▶ [The tasks]:
[A] In the passage on negotiation potentials and referential resources, what gives jointly constructed representations their meanings for the participants?
[B] Pick up the passage on negotiation potentials and referential resources immediately after its final sentence, and extend it in the same academic register.

▶ [Provided text]:
Negotiation Potentials. Any medium offers certain potentials for action. To the extent that

inscriptions within the medium are socially shared (e.g., representations of problem solutions in a

synchronized workspace), participants may feel an obligation to obtain agreement on

modifications to those inscriptions. The potentials for action offered by the medium can

therefore guide interactions towards ideas associated with the afforded actions (Suthers &

Hundhausen, 2003). An analysis can begin by asking: what constructive actions does the medium


13

enable? Which possibilities for action are most salient (i.e., are perceived affordances)? What

decisions must be made to choose and carry out one of these actions? If participants negotiate

these decisions, will their interactions be productive for learning according to the epistemology

guiding the design? Design can apply this analysis in reverse: if we would like users of our

technology medium to focus on particular aspects of a problem, how can the medium be designed

to prompt for actions that require negotiation of these aspects?

Referential Resource. Jointly constructed representations become imbued with meanings for

the participants by virtue of having been produced through a process of negotiation. These

representational constituents then enable reference to prior interpretations with deictic reference

(through gesture or language), or by direct manipulation (Suthers, Girardeau, & Hundhausen,

2003). In this manner, collaboratively constructed external representations facilitate subsequent

negotiations; increasing the conceptual complexity that can be handled in group interactions and

facilitating elaboration on previous conceptions. The expressive and indexical affordances of a

medium will affect its value as a referential resource. Therefore we might consider how to make

salient that which we would like our technology users to elaborate on and relate to new

information or ideas. What interpretations (e.g., ideas or elements of the argumentation or

problem solution) do participants tend to assign to representational proxies? How can the

indexicality necessary for subsequent interpretive acts be accomplished in our technology-

mediated settings?

Similarly, disciplinary representations such as models, simulations and visualizations also

offer negotiation potentials and serve as resources for conversation. Rather than being vehicles for

communicating expert knowledge, such representations become objects about which learners

engage in sense-making conversations (Roschelle, 1994) and can be designed to lead to productive

conversation.

▶ [Information supplied]:
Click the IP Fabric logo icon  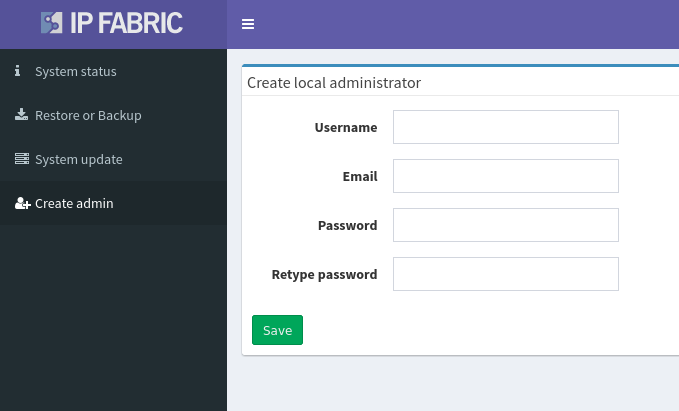tap(52, 23)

▶ [Results]:
[A] They acquire those meanings because they were produced through a process of negotiation.

[B]
Integration. Inscriptions in the computational medium can be persistent. A record of activity

and its products can be kept, replayed, and modified. This property can be selectively exploited

to leverage prior activity as a learning resource, enabling compositions of interpretations that

transcend distribution across time and individuals. We should explore how a persistent record of

interaction and collaboration can serve as a resource for intersubjective meaning-making through

reflection on prior activity. How can representational artifacts be designed to foster appropriate

awareness of prior conceptions and the means to reference these in subsequent interactions so

that they may be integrated with new information and ideas?

Trajectories of Participation. What are the social affordances of technologies for patterns of

participation over larger spans of time and collections of actors? In what ways and at what scales

can multiple transformations of representations distributed across individuals and time be

collectively understood as a joint meaning-making process? Can we encourage productive

entanglement of multiple individual trajectories of participation by selectively making their

reifications salient and hence available for subsequent interpretation by others?

Adaptiveness. A computational medium can analyze workspace state and interaction

sequences, and reconfigure itself or generate prompts according to features of either. We should

explore the potential of conditional dynamism as an influence on the course of intersubjective

processes. We need not anthropomorphize the medium to take advantage of its ability to

prompt, analyze and selectively respond.


14

Reflector of Subjectivity. Computational media can be designed to foster group awareness (e.g.,

Kreijns & Kirschner, 2004). The mere awareness that others are present and will evaluate one’s

actions may influence one’s choice of actions (Erickson & Kellog, 2000). Information about the

attentional status of group members and their attitudes towards previously proposed ideas may

influence the actions of individuals in the group. Visualizations of conflict or agreement between

members may lead to further argumentation or reaching of consensus (Jermann & Dillenbourg,

2003). Technology can enhance intersubjective meaning-making by projecting representations of

self into a social representation (Kaput & Hegedus, 2002) or embedding the physical self in a

social simulation (Colella, 2002). In what specific ways can we design technology to mediate

intersubjectivity by reflecting activity, subjectivity, and identity?

All of these questions of how the properties of technology can not only enable but also be

appropriated for intersubjective learning are concerned with social technology affordances. The

study of technology affordances should be undertaken with constant reference to the activity to

be supported -- intersubjective meaning-making and its consequences for learning.

Methodological Considerations

What methodological approach is most suited for the proposed study of technology mediation of

intersubjective meaning-making? This section first considers the major methodological traditions

of CSCL and the granularities at which they may be applied, and then offers a framework for

multivocal analysis that is motivated by the definition of intersubjective meaning-making

previously advanced.

Methodological Diversity and Synthesis

CSCL can presently be characterized as consisting of three methodological traditions: iterative

design, experimental, and descriptive.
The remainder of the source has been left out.